Once the import is complete, the extracted data is part of the target database 230 and is available for production use. Thus, the data is extracted from variously structured databases that contain similar and related information. Relevant information is identified and the data elements are entered into one unified data repository 230.

One method of extracting data is shown in FIG. 3, in which the rental organization databases 310 are maintained on the client side. A data push program 320 at each participating rental organization periodically pushes the metadata 330 from the rental organization databases 310. The metadata 330, along with the relevant formatting information, is transmitted to the bureau side to a data import engine 340 that combines the metadata into a comprehensive and unified rental information database 350.

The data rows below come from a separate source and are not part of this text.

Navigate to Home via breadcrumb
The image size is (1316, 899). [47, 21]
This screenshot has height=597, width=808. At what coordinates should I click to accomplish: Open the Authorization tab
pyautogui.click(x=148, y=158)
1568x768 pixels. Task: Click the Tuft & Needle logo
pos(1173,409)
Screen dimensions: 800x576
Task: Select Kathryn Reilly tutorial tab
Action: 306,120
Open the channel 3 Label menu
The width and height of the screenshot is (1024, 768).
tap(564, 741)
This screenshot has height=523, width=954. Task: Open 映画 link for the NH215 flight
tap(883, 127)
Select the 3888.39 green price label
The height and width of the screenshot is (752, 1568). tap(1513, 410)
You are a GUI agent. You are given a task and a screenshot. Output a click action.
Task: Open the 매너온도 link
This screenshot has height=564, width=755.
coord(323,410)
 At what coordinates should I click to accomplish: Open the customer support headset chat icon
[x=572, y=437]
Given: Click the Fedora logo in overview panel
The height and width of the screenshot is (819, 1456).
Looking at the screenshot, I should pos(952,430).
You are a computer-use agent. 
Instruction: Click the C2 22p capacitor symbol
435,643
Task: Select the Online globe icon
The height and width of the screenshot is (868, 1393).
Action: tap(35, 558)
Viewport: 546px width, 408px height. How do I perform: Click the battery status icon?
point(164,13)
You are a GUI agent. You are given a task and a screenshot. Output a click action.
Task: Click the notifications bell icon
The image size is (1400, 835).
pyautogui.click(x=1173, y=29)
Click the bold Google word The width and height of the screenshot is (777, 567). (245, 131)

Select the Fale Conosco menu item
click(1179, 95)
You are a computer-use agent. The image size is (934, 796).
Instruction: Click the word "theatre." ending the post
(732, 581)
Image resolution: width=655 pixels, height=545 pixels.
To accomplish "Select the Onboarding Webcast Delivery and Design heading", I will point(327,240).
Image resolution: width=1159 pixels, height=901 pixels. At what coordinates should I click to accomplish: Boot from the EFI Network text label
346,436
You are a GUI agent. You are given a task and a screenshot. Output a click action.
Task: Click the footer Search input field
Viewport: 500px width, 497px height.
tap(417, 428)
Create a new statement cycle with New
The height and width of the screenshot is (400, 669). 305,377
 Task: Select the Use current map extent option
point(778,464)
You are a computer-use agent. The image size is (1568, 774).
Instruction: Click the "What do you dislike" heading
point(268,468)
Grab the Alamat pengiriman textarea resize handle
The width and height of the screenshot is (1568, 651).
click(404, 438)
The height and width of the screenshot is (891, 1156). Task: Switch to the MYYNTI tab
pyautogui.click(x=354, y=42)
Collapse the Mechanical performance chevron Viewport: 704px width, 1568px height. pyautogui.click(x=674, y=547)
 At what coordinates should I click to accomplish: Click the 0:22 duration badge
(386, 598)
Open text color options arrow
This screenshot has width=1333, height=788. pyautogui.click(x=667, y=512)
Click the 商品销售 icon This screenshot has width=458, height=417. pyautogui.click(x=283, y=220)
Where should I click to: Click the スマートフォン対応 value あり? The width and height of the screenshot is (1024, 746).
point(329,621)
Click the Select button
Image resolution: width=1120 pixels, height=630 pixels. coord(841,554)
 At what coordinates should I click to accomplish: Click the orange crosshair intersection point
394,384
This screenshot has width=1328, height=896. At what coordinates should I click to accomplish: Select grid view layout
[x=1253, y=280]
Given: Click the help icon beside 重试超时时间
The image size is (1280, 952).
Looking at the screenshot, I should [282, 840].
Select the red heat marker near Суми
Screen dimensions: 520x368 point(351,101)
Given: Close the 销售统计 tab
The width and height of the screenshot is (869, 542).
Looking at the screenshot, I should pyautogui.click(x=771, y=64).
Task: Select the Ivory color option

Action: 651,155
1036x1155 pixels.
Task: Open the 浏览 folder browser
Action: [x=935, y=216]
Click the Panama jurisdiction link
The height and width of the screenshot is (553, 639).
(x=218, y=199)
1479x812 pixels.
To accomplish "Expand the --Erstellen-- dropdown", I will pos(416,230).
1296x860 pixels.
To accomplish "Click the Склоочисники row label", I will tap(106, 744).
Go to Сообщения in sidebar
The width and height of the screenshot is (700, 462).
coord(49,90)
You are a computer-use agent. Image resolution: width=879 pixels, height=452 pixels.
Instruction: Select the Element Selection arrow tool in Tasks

The information may then be transmitted back to the apartment rental organizations on an as-needed basis. For example, when a prospective tenant applies for a lease with an apartment rental organization, that organization sends identifying information to the bureau, or bureaus, and retrieves a rental payment history report from the bureau. An inquiry from an apartment company starts with an operator keying applicant data into a screening service application. The screening service passes the inquiry to the bureau. The bureau answers the query back to the screening service. A leasing consultant uses that result to accept or decline the applicant. The rental payment report is delivered in the format and structure that the rental organization uses. This system has the advantage of providing different rental organizations with payment history data that is acquired from several other apartment rental organizations and to participate in reporting payment histories of tenants.

In one embodiment, the system provides apartment owners and managers with real time, accurate and free rental payment histories of tenant applicants to be used as an additional predictive source for screening. Periodically (such as every 24 hours), the system collects rental payment information from owners and managers in its member network without any impact to operations centrally or at the property. This data is immediately integrated and made available to members through the system's secure, proprietary database 350. Also, this data is accessible directly or integrated through current tenant screening solutions. The system collects updated information from the many apartments in a member network. The system allows member rental organizations to provide and access rental information without imposing any formatting requirements. The data is automatically updated and kept current. Thus, accurate information about potential renters is immediately available to members through their existing potential tenant screening systems.

The system collects and reports rental histories by automatically extracting rental information from a multi-family development's existing software—without interfering with the current system and invisible to the owner or manager. The process works invisibly within an apartment complex or management company's software operations and is fully compatible with common industry applications. Non-members, once verified, can access the secure database 350 for a fee. The database of rental information is always available on the global computer network. Searching the data is quick and uncomplicated. Results are reported in an easy-to-understand format so that the information can be immediately used in making tenant decisions.

The above described embodiments, while including the preferred embodiment and the best mode of the invention known to the inventor at the time of filing, are given as illustrative examples only. It will be readily appreciated that many deviations may be made from the specific embodiments disclosed in this specification without departing from the spirit and scope of the invention. Accordingly, the scope of the invention is to be determined by the claims below rather than being limited to the specifically described embodiments above.